# Offline Translation[¶](https://www.dataiku.com/product/plugins/nlp-offline-translation/)

## This plugin provides a recipe to translate text offline at no charge using open-source components[¶](https://www.dataiku.com/product/plugins/nlp-offline-translation/)

## Plugin information[¶](https://www.dataiku.com/product/plugins/nlp-offline-translation/)

|  |  |

| --- | --- |

| Version | 1.0.1 |

| Author | Dataiku (Niklas MUENNIGHOFF, Mehdi HAMOUMI, Krishna VADAKATTU) |

| Released | 2021-12 |

| Last updated | 2022-11 |

| License | Apache Software License |

| Source code | Github |

| Reporting issues | Github |

This plugin offers text translation at no charge between 100 languages entirely locally. It uses the open-source M2M100 model. This plugin is only compatible with versions **DSS 10 and above**.

## How to use[¶](https://www.dataiku.com/product/plugins/nlp-offline-translation/)

Let us assume that you have installed this plugin and that you have a Dataiku DSS project with a dataset containing a column of text to translate. You can **optionally** have a column indicating the source language, for multiple input languages translation.
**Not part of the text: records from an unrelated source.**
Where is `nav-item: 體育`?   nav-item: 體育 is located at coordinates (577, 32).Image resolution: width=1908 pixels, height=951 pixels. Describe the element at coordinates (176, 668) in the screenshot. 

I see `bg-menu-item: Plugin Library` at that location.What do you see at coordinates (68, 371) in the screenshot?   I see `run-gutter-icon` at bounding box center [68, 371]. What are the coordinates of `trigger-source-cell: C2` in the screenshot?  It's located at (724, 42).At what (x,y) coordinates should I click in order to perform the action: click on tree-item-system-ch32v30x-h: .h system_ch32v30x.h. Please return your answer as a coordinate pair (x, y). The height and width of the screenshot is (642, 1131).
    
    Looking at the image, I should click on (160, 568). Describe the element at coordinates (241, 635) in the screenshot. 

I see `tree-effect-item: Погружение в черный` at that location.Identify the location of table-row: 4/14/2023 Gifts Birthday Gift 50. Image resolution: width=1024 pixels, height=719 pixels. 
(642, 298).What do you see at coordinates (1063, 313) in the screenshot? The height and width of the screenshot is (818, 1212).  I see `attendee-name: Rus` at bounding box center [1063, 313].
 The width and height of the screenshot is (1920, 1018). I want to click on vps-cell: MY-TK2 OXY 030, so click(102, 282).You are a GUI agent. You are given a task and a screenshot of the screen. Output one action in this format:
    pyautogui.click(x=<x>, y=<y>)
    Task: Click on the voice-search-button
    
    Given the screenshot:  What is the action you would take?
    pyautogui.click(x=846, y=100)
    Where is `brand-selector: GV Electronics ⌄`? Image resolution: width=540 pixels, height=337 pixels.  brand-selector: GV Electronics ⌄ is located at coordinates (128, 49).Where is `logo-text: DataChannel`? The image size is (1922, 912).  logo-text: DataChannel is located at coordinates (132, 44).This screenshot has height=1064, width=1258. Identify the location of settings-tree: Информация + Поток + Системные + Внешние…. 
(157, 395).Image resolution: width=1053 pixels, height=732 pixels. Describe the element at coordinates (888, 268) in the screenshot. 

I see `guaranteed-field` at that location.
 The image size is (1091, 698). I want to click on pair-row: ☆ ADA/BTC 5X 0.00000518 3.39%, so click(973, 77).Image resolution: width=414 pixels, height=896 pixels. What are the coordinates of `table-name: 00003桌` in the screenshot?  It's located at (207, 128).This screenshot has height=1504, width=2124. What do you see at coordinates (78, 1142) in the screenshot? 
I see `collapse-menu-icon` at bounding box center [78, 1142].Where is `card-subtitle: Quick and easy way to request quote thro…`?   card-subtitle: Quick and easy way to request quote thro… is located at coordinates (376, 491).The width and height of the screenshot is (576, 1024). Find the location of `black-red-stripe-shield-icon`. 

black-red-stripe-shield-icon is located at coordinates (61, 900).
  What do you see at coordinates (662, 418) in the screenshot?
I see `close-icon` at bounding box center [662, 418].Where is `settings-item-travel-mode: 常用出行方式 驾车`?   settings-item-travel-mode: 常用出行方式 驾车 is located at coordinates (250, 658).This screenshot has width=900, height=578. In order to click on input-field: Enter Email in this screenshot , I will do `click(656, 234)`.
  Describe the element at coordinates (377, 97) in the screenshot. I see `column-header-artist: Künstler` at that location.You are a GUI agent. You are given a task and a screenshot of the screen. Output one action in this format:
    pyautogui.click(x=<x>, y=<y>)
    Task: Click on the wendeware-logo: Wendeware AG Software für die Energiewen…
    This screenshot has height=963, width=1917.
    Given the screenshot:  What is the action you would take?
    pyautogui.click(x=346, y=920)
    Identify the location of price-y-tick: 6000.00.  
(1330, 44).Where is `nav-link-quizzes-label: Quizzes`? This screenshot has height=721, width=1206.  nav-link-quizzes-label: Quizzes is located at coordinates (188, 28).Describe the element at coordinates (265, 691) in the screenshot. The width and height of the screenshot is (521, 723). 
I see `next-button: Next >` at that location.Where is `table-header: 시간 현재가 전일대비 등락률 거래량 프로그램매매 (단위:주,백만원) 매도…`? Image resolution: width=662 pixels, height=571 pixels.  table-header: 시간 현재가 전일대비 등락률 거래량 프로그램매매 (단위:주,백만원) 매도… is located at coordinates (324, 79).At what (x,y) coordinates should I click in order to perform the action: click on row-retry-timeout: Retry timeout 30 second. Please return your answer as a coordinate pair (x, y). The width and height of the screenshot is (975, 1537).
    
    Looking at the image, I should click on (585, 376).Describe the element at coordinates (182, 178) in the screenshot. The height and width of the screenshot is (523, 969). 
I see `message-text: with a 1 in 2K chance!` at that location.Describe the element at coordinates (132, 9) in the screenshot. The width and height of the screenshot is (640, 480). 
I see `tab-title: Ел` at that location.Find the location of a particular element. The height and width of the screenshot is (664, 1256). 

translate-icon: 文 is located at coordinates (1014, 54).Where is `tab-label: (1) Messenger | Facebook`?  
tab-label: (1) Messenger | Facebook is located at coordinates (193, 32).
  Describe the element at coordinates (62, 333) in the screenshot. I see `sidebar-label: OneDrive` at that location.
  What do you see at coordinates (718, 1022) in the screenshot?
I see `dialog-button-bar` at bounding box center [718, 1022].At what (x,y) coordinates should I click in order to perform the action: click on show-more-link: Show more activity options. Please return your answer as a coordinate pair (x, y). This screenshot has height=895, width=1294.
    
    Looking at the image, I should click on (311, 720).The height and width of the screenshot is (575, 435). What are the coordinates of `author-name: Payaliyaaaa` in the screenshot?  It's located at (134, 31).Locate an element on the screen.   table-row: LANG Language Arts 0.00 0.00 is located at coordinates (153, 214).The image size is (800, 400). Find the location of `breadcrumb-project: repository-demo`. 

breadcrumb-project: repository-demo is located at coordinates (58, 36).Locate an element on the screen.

### Input[¶](https://www.dataiku.com/product/plugins/nlp-offline-translation/)

* **Dataset with a text column to translate and an optional source language column**

### Offline Translation recipe[¶](https://www.dataiku.com/product/plugins/nlp-offline-translation/)

To create your first recipe, navigate to the Flow, click on the **+ RECIPE** button and access the **Natural Language Processing** menu. If your dataset is selected, you can directly find the plugin in the right panel.

#### Settings[¶](https://www.dataiku.com/product/plugins/nlp-offline-translation/)

* **Review INPUT parameters**

+ The *Text column* parameter is the column in the input dataset that you wish to translate.

+ The *Source language* parameter is the original language of the *Text column*. If you would like to use multiple source languages select *Multilingual.*

- The *Source language column* parameter can only be used if *Source language* is selected as *Multilingual*. The selected column must contain valid ISO 639-1 language codes for the source language of the corresponding row. The codes must be part of the available languages for the model, hence be part of the *Source language* dropdown or be listed here.

+ The *Target language* parameter is the language you would like to translate to.

+ Selecting *Show advanced options* will reveal the following additional parameters:

- The *Enable GPU* parameter will accelerate processing if a GPU is available. If ticked without a GPU, execution will fail.

- The *Split sentences* parameter sets whether the translation engine should first split the input into sentences. This is enabled by default. If you have one sentence per row, it is advisable to disable it in order to prevent the engine from splitting the sentence unintentionally.

- The *Batch size*parameter determines how many rows are processed at once. Increasing it from its default of 1 will accelerate execution, but will require more memory. If you do not have enough memory available, increasing this parameter may lead the execution to fail.

- The *Beam search*parameter controls how many paths the model explores for translation. Increasing this parameter will lead to marginally better performance while slowing execution and requiring more memory. Decreasing this parameter to 1 will increase speed roughly four-fold at the cost of quality.

#### Output[¶](https://www.dataiku.com/product/plugins/nlp-offline-translation/)

* **Dataset with text translated to another language**

The columns of the output dataset are as follows:

* [Input dataset columns]

+ All columns from the input dataset will be preserved

* [selected column]\_{target iso code}

+ The selected column in its translated version

Happy natural language processing!

##### Install In DSS[¶](https://www.dataiku.com/product/plugins/nlp-offline-translation/)

To install the plugin, open the  Apps menu, click Plugins and search for Offline Translation.

Alternatively, you can download a zipped version here.